The Politics of Love
She had looked forward to the wedding ceremony and even mingling with the King’s noble guests and the newly coronated Queen’s exotic family from Kievan Rus, but her heart bled from the game at foot. Standing alone among the guests with the chaotic chorus of minstrels ringing in her ear, she realized her white-knuckled grip on her tumbler and the grit of her teeth. She took a deep breath to let go, as she gazed around for her husband, Count Raoul de Valois. Not seeing him, she wondered if he was with her...the Queen. Had they found a cozy corner to pronounce their secret love? Adela wouldn’t put it past her husband. He could be that devious and even dare to be that dangerous.
Scouring the shadows, she found Queen Anne huddled deep in conversation not with Raoul, but Matilda of Flanders. It did help to settle her raging heart...a bit.
The King’s sister neared, “Countess, you don’t look like you are enjoying the festivities,” she said taking her aside.
“Not feeling well,” she said and it was the truth. The achiness in her heart caused her stomach to churn. “Have you seen my husband?”
“Briefly. He was talking to the Grand Prince for a bit.”
Adela looked past the King’s sister to view the crowd, now seeing William, the Duke of Normandy engaging in conversation with the Grand Prince of Kiev. “I must have missed him,” She rested her hand on her belly. “I am going to go lie down. Too much excitement for me.”
The King’s sister smiled warmly. “Raoul needs to get you out of the castle more.”
“That would mean he would have to spend less time politicking for the King. I doubt that will happen. He has his priorities.” She lowered her head. “If you excuse me.” As she walked through the hall, she envied the King’s sister, wife of Count Baldwin, former wife of a Duke of Normandy. She had so much power and yet wielded it so softly, and yet was unable to control her rebel daughter, Matilda.

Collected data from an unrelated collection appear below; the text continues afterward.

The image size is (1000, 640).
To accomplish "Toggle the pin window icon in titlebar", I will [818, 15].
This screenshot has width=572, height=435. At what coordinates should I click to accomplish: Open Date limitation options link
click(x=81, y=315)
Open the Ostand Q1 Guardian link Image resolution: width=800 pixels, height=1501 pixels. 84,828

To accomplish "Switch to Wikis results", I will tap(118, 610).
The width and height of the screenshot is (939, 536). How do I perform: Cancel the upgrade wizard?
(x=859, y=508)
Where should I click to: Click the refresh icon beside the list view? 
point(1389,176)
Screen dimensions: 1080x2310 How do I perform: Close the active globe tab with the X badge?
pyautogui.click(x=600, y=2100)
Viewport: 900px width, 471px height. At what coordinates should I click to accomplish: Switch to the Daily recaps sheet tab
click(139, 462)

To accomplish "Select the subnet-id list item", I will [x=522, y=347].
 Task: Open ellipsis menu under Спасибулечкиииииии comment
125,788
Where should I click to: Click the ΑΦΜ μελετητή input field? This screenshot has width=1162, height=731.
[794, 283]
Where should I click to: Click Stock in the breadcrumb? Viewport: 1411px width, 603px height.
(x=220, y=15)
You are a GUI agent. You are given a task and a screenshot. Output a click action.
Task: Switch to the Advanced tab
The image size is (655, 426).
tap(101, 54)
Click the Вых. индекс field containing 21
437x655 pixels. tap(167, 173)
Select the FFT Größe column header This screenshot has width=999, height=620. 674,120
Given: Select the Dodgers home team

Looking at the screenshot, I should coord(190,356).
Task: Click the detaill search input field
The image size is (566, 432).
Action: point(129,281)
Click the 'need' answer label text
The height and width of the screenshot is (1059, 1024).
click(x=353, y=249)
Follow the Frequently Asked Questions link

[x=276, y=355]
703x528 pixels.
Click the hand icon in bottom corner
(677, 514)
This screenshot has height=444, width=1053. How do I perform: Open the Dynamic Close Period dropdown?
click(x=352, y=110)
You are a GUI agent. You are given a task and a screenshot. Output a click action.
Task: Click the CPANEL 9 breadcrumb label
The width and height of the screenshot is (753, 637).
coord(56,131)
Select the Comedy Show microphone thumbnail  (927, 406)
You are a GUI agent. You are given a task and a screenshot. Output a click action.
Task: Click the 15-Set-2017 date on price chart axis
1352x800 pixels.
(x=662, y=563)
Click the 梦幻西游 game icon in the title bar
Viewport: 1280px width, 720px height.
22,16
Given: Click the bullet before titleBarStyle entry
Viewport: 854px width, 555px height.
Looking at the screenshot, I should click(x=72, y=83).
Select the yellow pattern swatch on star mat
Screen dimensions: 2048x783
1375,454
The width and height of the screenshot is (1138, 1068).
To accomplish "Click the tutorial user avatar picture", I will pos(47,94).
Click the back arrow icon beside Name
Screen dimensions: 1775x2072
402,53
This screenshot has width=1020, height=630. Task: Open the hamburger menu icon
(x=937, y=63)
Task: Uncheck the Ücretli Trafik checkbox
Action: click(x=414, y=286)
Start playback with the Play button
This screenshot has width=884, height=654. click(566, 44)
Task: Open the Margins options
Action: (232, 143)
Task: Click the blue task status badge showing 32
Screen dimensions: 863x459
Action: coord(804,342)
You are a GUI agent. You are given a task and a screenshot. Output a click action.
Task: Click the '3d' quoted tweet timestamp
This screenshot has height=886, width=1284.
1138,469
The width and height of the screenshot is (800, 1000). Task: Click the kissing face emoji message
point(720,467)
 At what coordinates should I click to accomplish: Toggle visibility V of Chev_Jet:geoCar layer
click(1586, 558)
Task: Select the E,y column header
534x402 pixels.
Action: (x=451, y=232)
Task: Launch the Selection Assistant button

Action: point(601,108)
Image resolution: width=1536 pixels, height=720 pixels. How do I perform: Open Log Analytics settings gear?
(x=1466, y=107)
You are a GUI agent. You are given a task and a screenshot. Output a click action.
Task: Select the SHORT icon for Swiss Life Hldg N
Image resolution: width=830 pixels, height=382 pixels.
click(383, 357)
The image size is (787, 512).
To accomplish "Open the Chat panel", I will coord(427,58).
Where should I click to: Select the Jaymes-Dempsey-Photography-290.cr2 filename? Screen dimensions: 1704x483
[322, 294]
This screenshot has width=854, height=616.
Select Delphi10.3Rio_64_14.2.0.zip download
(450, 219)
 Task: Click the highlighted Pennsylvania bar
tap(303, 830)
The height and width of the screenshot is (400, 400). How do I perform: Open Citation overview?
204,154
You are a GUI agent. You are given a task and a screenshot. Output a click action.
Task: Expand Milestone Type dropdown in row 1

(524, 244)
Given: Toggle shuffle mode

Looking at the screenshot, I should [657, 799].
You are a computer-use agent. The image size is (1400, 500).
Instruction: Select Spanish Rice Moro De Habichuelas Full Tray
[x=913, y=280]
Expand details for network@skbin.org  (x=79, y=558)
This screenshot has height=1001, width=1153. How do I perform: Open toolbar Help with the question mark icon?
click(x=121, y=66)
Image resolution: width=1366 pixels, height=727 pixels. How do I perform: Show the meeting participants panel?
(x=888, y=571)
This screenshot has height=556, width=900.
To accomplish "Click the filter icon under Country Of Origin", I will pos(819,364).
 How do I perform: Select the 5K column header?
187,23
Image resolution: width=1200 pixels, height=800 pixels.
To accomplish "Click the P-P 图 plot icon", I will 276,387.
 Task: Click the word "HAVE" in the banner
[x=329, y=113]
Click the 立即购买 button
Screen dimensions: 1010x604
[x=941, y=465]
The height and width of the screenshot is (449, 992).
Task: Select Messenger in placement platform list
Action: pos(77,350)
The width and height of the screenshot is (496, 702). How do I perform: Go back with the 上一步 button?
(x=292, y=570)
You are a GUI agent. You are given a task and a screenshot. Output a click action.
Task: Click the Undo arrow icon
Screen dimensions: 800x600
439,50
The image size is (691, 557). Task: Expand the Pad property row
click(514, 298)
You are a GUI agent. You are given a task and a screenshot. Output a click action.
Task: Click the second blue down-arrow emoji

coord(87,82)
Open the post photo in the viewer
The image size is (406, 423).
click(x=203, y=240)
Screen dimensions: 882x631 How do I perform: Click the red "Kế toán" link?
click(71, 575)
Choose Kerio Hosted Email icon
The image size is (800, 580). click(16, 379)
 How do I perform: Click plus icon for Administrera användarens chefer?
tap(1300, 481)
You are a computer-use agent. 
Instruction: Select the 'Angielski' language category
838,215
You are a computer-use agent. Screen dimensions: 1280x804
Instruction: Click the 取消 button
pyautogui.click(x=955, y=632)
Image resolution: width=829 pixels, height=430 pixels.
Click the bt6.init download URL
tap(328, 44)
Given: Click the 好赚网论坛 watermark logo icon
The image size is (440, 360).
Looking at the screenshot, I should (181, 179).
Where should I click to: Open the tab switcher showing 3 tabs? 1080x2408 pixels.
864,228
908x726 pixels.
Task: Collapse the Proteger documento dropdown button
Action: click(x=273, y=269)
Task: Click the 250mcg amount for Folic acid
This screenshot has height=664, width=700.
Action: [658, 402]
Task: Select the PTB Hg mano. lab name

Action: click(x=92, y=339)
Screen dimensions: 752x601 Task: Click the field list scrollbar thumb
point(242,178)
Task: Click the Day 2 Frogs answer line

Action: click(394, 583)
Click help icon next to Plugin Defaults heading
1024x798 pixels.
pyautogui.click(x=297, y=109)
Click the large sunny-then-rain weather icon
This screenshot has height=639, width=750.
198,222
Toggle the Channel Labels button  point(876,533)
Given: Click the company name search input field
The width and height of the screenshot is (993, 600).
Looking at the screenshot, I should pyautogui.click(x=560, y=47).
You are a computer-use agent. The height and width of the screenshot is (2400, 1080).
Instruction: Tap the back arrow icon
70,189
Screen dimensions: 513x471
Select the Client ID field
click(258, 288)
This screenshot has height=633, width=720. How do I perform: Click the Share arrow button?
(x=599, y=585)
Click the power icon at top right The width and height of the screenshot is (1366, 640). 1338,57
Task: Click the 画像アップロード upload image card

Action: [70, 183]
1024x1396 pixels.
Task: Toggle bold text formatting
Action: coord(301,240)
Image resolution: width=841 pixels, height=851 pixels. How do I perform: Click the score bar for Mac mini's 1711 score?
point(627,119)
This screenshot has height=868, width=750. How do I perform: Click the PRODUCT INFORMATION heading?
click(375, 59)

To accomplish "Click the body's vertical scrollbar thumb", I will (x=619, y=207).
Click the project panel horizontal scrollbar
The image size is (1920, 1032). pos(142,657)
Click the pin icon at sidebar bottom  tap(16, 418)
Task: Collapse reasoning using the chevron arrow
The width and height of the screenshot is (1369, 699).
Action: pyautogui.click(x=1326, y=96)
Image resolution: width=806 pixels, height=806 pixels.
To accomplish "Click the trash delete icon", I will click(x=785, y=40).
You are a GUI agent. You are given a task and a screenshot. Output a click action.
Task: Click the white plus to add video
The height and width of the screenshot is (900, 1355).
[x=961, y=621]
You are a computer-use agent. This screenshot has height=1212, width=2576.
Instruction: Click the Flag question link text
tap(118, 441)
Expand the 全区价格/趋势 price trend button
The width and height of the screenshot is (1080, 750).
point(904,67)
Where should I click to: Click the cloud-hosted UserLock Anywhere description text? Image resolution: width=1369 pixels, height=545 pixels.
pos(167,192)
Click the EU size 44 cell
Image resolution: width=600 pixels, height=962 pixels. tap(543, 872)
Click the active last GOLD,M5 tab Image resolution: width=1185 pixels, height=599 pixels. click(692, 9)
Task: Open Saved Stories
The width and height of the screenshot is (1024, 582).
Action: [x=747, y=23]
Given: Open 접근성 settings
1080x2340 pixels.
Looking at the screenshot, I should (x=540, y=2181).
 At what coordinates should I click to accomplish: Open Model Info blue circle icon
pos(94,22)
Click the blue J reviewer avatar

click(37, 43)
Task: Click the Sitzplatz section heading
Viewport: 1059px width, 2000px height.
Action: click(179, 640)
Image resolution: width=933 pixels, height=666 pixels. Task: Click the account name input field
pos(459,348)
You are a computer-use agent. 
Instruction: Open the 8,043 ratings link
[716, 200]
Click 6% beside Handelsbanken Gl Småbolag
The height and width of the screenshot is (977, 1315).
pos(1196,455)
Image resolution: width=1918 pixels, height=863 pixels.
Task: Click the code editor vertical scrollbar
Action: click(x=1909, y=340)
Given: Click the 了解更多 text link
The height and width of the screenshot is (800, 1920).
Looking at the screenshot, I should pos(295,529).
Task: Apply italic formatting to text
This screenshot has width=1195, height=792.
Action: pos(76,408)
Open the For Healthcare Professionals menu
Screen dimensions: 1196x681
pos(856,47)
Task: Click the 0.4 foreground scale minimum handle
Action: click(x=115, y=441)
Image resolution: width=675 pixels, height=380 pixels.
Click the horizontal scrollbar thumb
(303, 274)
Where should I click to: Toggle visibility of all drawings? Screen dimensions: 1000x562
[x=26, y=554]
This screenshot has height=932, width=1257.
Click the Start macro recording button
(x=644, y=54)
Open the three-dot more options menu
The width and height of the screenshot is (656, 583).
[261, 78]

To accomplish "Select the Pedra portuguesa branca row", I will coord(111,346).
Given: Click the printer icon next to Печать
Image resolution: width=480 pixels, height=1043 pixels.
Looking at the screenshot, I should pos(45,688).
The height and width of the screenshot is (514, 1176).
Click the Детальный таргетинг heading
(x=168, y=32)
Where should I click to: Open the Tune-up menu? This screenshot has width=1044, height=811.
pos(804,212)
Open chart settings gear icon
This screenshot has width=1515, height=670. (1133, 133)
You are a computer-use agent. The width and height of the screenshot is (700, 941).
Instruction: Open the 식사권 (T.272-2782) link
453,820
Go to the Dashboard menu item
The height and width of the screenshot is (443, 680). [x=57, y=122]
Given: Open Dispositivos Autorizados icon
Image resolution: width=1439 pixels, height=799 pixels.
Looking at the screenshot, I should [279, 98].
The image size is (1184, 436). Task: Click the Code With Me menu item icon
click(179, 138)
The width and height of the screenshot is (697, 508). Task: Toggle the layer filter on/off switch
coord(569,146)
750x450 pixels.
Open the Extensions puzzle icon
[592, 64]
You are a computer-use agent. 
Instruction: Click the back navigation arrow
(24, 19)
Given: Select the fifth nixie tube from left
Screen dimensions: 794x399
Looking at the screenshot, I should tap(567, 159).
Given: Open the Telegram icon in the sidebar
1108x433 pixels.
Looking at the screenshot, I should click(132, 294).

Making her way outside, to the exterior grounds the celebration was even louder and more raucous. The Kievan Druhinza celebrated with French knights. Townspeople from around the region mingled with foreign visitors. The festivities were high, and all she could do was drown in doubts about her own marriage.
The lump in her chest grew to the point of explosion. She swallowed hard to keep down the cries of pride. Lifting her head, she saw the wedding celebration through in a dusky haze. Smoke from bonfires burned her eyes and nostrils. Meandering through the maze of drunk guests, spilled wine and vomit. Obviously, the King and Queen would not have to traverse such a mess to get to their wedding night chambers. Despite being a noble woman, she had to take her rest in a nearby tent shared with her husband, where ever he was.
Nearing the tent, a light illuminating from inside surprised her and her first thought was it was thief. Carefully, she pulled back the flap and found Raoul seated on the edge of his cot removing silk tunic. Upon her entrance, they looked at one another without a word. Typical for a couple married of nearly ten years, and then he gazed away, folding his tunic and placing it on a table alongside the bed.
“Must you make a fool of me,” she finally said, which provoked laughter from him. “I am the King’s cousin. I deserve respect.”
“Second cousin, a provincial cousin of his insane mother,” Raoul rattled off carelessly. “Henry would have done better if he locked her up.”
“She was my aunt!”
“Constance d’Arles was a lunatic!” He rose from the bed and walked to another small table which held a wine carafe and a few tumblers. “She should not be used by you as a point of pride.”
Adela regarded her husband, several years her junior, she beginning to show the signs of age with gray hair streaming from her temple, and him growing broader, stronger...and damn it...more handsome. She missed it when he was a young man and when she held a bit more dominance over him, now she had absolutely no power. He now had her money and he absorbed her land in his domains. She was only good for wiping his feet. “Raoul,” she said in a much tender voice trying to appeal to his quieter side.
“What do you want, Adela?” he asked as he poured himself a cup of wine.
“To stop making a fool of me.”
He walked closer to her. “And how exactly am I doing that?”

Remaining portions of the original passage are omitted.